■ **TASK DIRECTIONS**:
Skip the pictures. Quote every line below, exactly, from the one with "Instruction: Click the" through the final line.

########

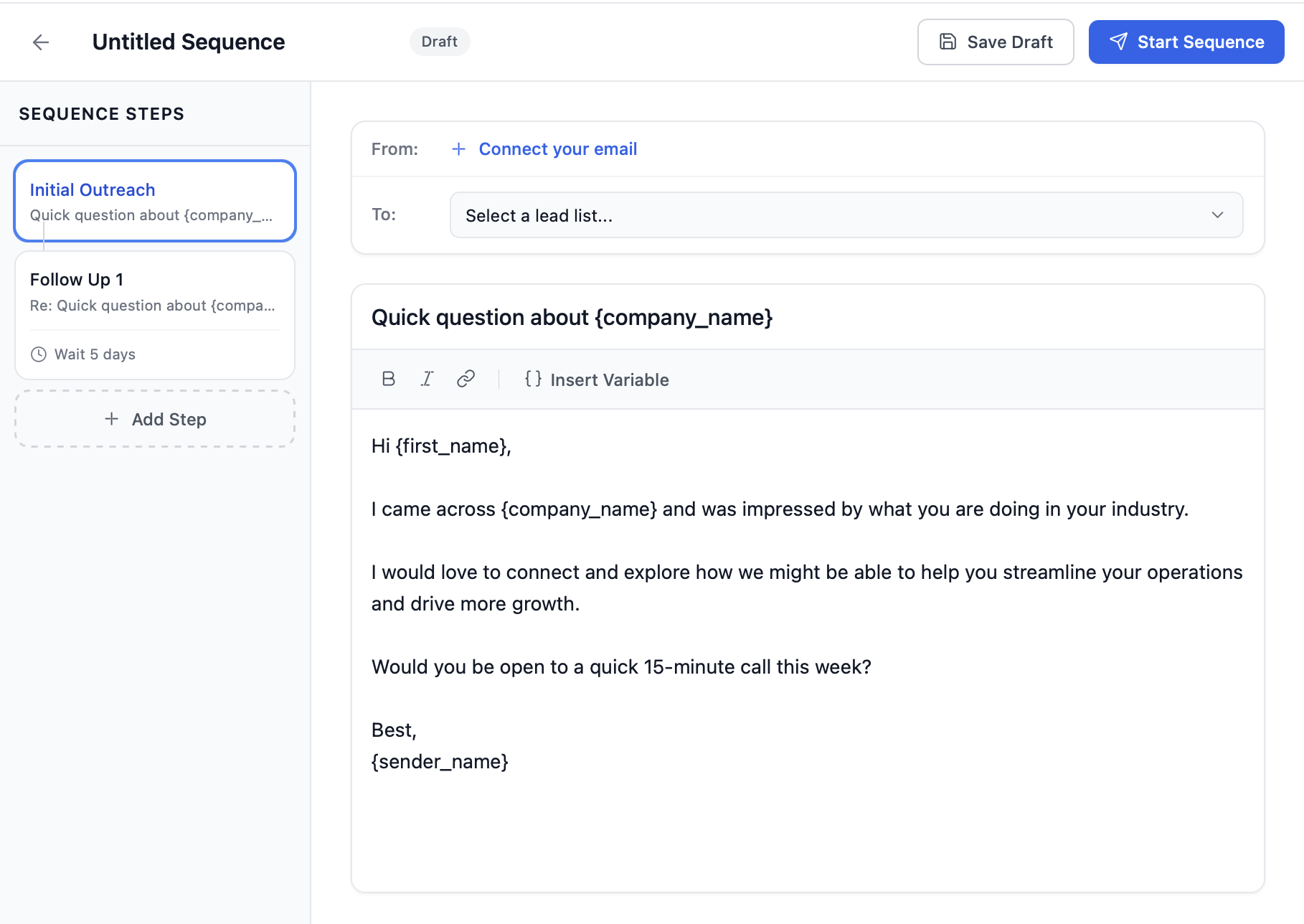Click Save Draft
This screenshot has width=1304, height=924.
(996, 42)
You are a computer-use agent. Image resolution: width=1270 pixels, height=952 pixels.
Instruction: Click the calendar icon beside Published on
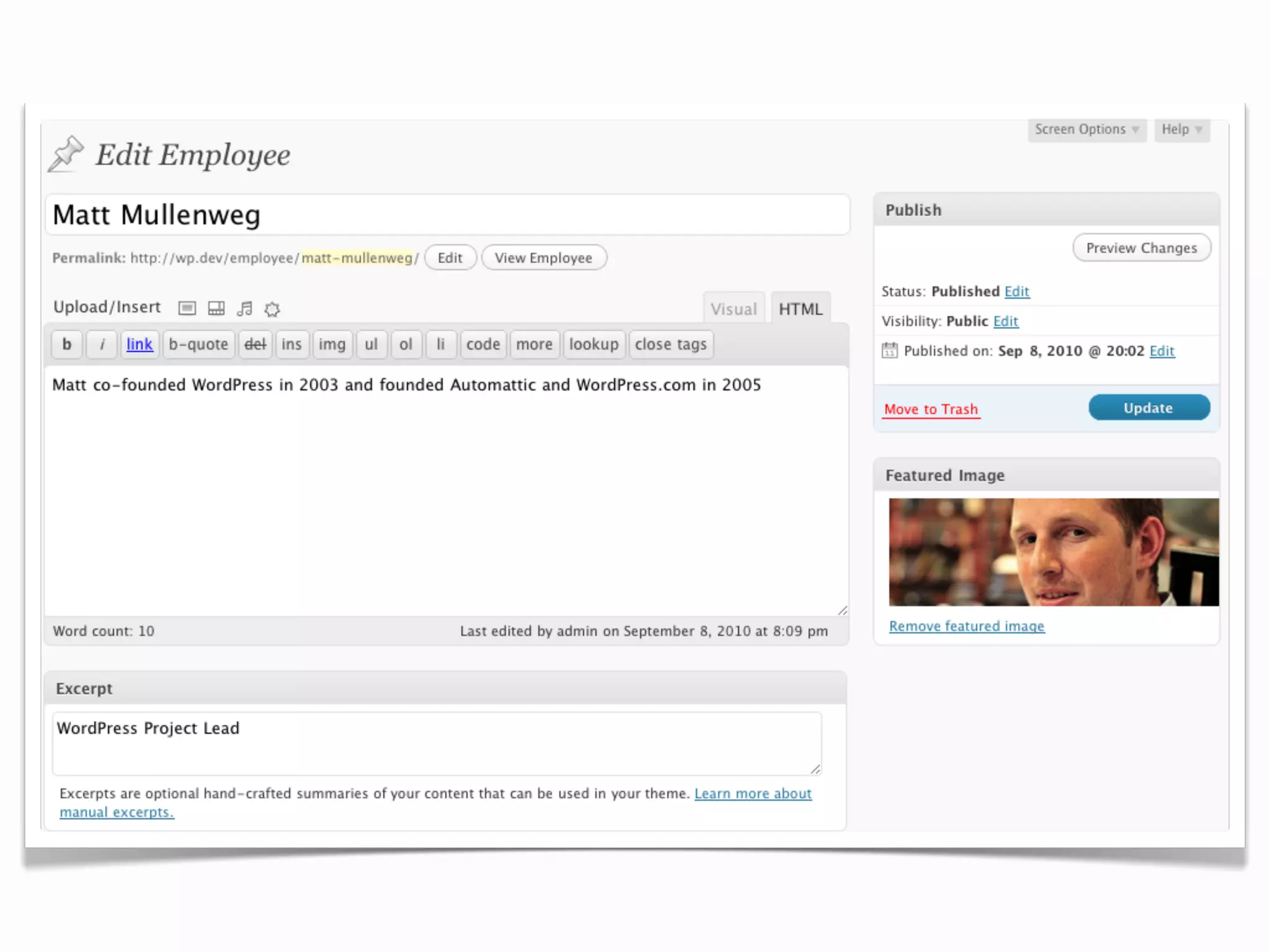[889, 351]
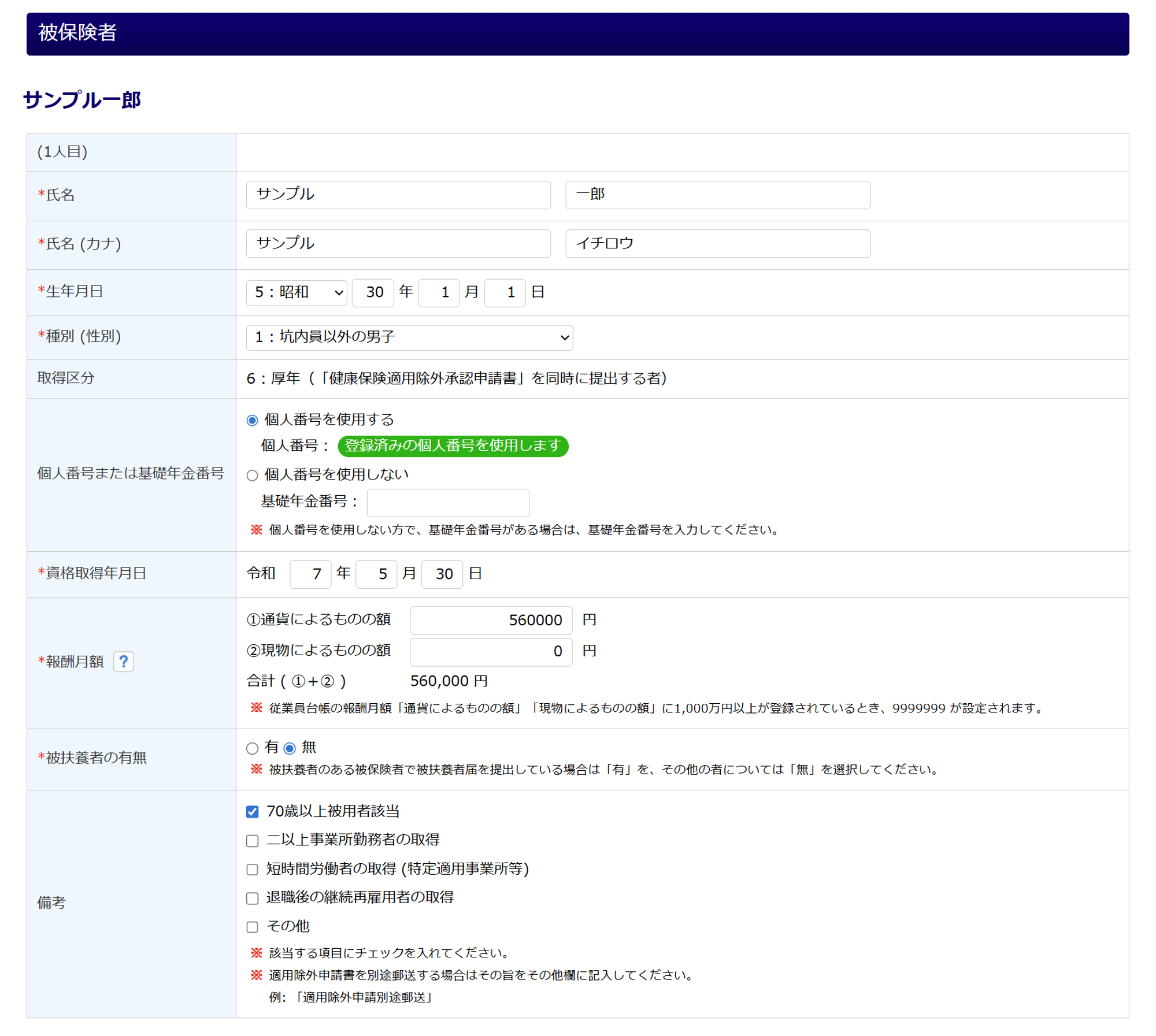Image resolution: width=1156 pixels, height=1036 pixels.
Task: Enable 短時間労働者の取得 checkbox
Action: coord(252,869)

########

■ **EXERCISE RESPONSE**:
Instruction: Click the calendar icon beside Published on
[889, 351]
Image resolution: width=1156 pixels, height=1036 pixels.
Task: Enable 短時間労働者の取得 checkbox
Action: coord(252,869)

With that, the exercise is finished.